Absolutely. That's my biggest objection to bandit methods, but it's also the fuzziest objection, and the one least likely to appeal to hyper-analytical people. There's a strong temptation (as we can see from this article) is to treat bandit optimization as a black box that just spits out an infallible answer (i.e. as a Lazy Button).
It's the same human tendency that has led to "you should follow me on twitter" to be one of the more common n-grams on the interwebs (even though it probably never worked for more than Dustin Curtis, and likely causes a counter-intuitive backlash now).
Of course, these algorithms are cool in certain contexts where you never want to think about it again. For example, ad placement for a giant ad network running against a lot of UGC content. They remind me of neural networks like that: the post office doesn't care how the machine recognizes hand-written zip codes, just as long as they do it reliably.
But startups are all about learning, and interface design is where you have direct contact with users. I want to soak in the data. I want to hang out in people's living rooms when they're using my site. A fancy Lazy Button (great phrase) is the last thing I need.
The A/B test just gives you the conversion rate of each option. And so does the bandit. As I understand, the only difference is that the bandit will be bugging your users with bad results less often.
Of course, the real answer to why not is "we have an A/B system and I'm not going to add bandit stuff for no benefit". But even if I were doing it from scratch, it seems more complex. The benefit of these approaches seems to be that one no longer has to think. We want to think.

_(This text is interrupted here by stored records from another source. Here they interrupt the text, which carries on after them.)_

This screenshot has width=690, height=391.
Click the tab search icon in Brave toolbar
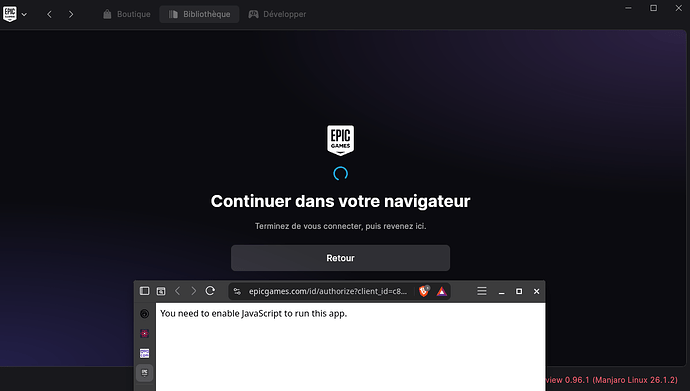click(161, 291)
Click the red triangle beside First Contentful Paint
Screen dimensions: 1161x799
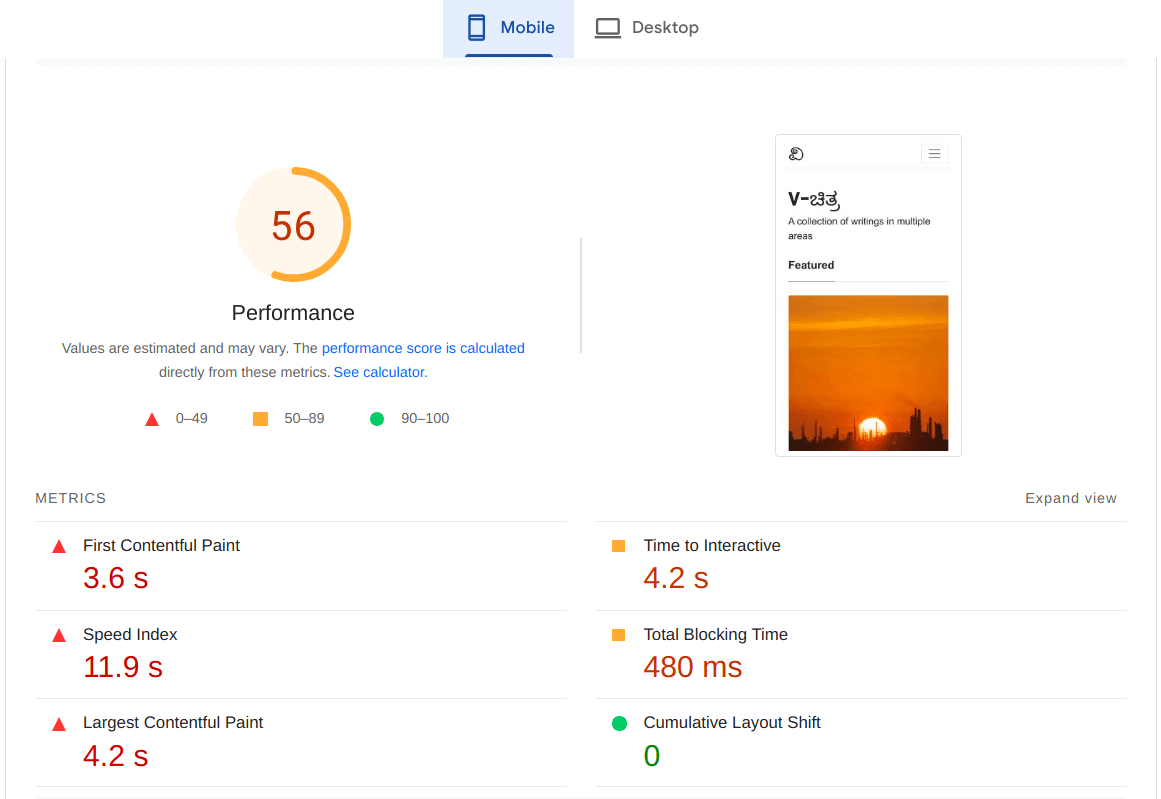click(59, 545)
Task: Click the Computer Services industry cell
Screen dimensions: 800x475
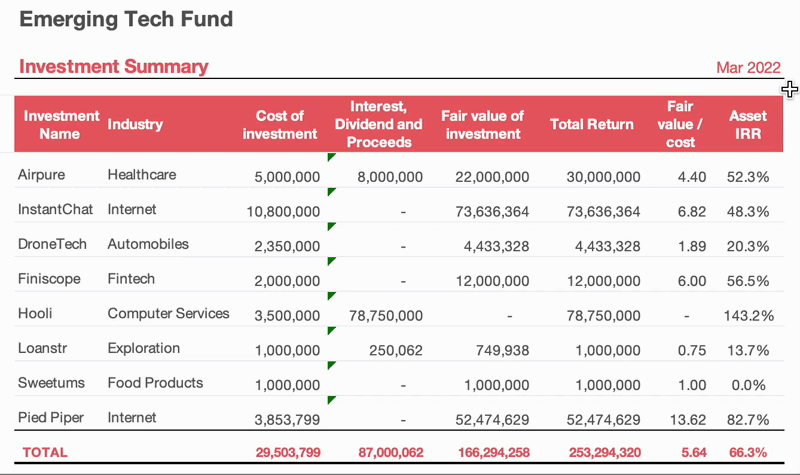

No, because the assumptions that underpin many statistical techniques are violated when you're not assigning people to cohorts consistently, and at random.
The standard confidence tests -- t-tests, G-tests, chi-squared tests, etc. -- based on distributions of independent, identically distributed (iid) data.
I'd have to think about it more, but I believe that btilly's examples are also the most intuitive reasons why independence matters. If your data is time-dependent, then assigning users to cohorts based on past performance lets the time dependency dominate. There may be other good examples.
Stopping a test when you reach a "statistically significant" result is the wrong way to do A/B testing. In both multi-armed bandit and A/B testing you need to set ahead of time the number of users you are going to run your test against and stop the test at that point regardless of if your result is significant or not.
See http://elem.com/~btilly/effective-ab-testing/index.html#asli... for part of a presentation that I did where I actually set up some reasonable fake tests, and ran simulations. What I found is that if there is a significant difference, the probability of coming to the wrong conclusion was (as you would expect) higher, but not that high before the underlying difference made mistakes incredibly unlikely. Conversely if there is only a small real difference, the amount of data needed before you have a significant chance of having accidentally come to a erroneous conclusion is very, very long.
So avoid accepting any result where you don't have at least a few hundred successes and set your thresholds reasonably high. You will make fewer mistakes than you probably fear, and the ones that you make will almost always be very minor. (Oops, I had a 3% chance of accepting the 1% worse solution as probably better.)
Of course if you're aiming to publish academic research, your standards need to be higher. But if you're more interested in getting useful results than publishable ones, you can relax your standards. A lot.
Nobody said that it was. But when you do regular split testing, you can use power analysis to estimate the length of time you need to run an experiment to get a significant result at a certain precision:
You can't do this (at least, not easily) when you're using bandit models, because none of the assumptions are valid.